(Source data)
▼▼▼
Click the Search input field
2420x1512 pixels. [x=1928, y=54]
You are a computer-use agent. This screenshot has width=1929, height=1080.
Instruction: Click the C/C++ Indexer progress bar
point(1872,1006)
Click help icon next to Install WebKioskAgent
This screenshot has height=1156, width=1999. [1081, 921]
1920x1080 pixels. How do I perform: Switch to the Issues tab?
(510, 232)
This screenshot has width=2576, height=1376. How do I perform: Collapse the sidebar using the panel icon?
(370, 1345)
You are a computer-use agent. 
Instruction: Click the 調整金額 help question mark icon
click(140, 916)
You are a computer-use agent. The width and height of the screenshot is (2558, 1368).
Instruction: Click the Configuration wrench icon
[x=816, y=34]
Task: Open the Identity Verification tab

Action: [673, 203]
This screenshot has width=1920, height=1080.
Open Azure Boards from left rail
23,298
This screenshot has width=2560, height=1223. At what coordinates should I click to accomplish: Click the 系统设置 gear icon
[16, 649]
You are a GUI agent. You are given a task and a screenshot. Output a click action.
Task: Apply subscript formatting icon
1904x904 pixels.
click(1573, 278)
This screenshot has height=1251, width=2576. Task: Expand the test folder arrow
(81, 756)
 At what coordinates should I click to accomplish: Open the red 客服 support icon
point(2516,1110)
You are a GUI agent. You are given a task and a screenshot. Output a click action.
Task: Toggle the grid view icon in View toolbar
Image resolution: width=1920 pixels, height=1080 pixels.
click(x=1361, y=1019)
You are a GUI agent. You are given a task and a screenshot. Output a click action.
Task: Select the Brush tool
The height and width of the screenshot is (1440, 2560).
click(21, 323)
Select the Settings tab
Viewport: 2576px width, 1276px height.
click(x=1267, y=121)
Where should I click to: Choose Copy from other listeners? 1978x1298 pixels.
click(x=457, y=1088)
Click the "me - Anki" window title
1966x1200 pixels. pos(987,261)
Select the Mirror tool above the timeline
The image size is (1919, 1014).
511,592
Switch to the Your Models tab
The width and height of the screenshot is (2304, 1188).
▲▲▲
**Work task:**
Every record above should be copied exactly.

**Response:**
Click the Search input field
2420x1512 pixels. [x=1928, y=54]
You are a computer-use agent. This screenshot has width=1929, height=1080.
Instruction: Click the C/C++ Indexer progress bar
point(1872,1006)
Click help icon next to Install WebKioskAgent
This screenshot has height=1156, width=1999. [1081, 921]
1920x1080 pixels. How do I perform: Switch to the Issues tab?
(510, 232)
This screenshot has width=2576, height=1376. How do I perform: Collapse the sidebar using the panel icon?
(370, 1345)
You are a computer-use agent. 
Instruction: Click the 調整金額 help question mark icon
click(140, 916)
You are a computer-use agent. The width and height of the screenshot is (2558, 1368).
Instruction: Click the Configuration wrench icon
[x=816, y=34]
Task: Open the Identity Verification tab

Action: [673, 203]
This screenshot has width=1920, height=1080.
Open Azure Boards from left rail
23,298
This screenshot has width=2560, height=1223. At what coordinates should I click to accomplish: Click the 系统设置 gear icon
[16, 649]
You are a GUI agent. You are given a task and a screenshot. Output a click action.
Task: Apply subscript formatting icon
1904x904 pixels.
click(1573, 278)
This screenshot has height=1251, width=2576. Task: Expand the test folder arrow
(81, 756)
 At what coordinates should I click to accomplish: Open the red 客服 support icon
point(2516,1110)
You are a GUI agent. You are given a task and a screenshot. Output a click action.
Task: Toggle the grid view icon in View toolbar
Image resolution: width=1920 pixels, height=1080 pixels.
click(x=1361, y=1019)
You are a GUI agent. You are given a task and a screenshot. Output a click action.
Task: Select the Brush tool
The height and width of the screenshot is (1440, 2560).
click(21, 323)
Select the Settings tab
Viewport: 2576px width, 1276px height.
click(x=1267, y=121)
Where should I click to: Choose Copy from other listeners? 1978x1298 pixels.
click(x=457, y=1088)
Click the "me - Anki" window title
1966x1200 pixels. pos(987,261)
Select the Mirror tool above the timeline
The image size is (1919, 1014).
511,592
Switch to the Your Models tab
The width and height of the screenshot is (2304, 1188).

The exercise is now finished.